Task prompt:
Everything from the line with "Task: Click the Manufacturer OCZ field" through the end of the entries must be transcribed exactly; no other lines belong in the answer.
─── Provided data ───
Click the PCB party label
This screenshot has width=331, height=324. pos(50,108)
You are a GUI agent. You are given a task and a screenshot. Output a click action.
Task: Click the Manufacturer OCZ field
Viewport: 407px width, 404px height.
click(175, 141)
───
Solution to the problem:
Task: Click the Manufacturer OCZ field
Viewport: 407px width, 404px height.
click(175, 141)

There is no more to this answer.